In full and without deviation, reproduce the records that follow.

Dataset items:
+++++
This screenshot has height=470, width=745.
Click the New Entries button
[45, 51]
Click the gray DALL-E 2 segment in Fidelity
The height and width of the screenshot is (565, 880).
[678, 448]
+++++
**Your solution**
This screenshot has height=470, width=745.
Click the New Entries button
[45, 51]
Click the gray DALL-E 2 segment in Fidelity
The height and width of the screenshot is (565, 880).
[678, 448]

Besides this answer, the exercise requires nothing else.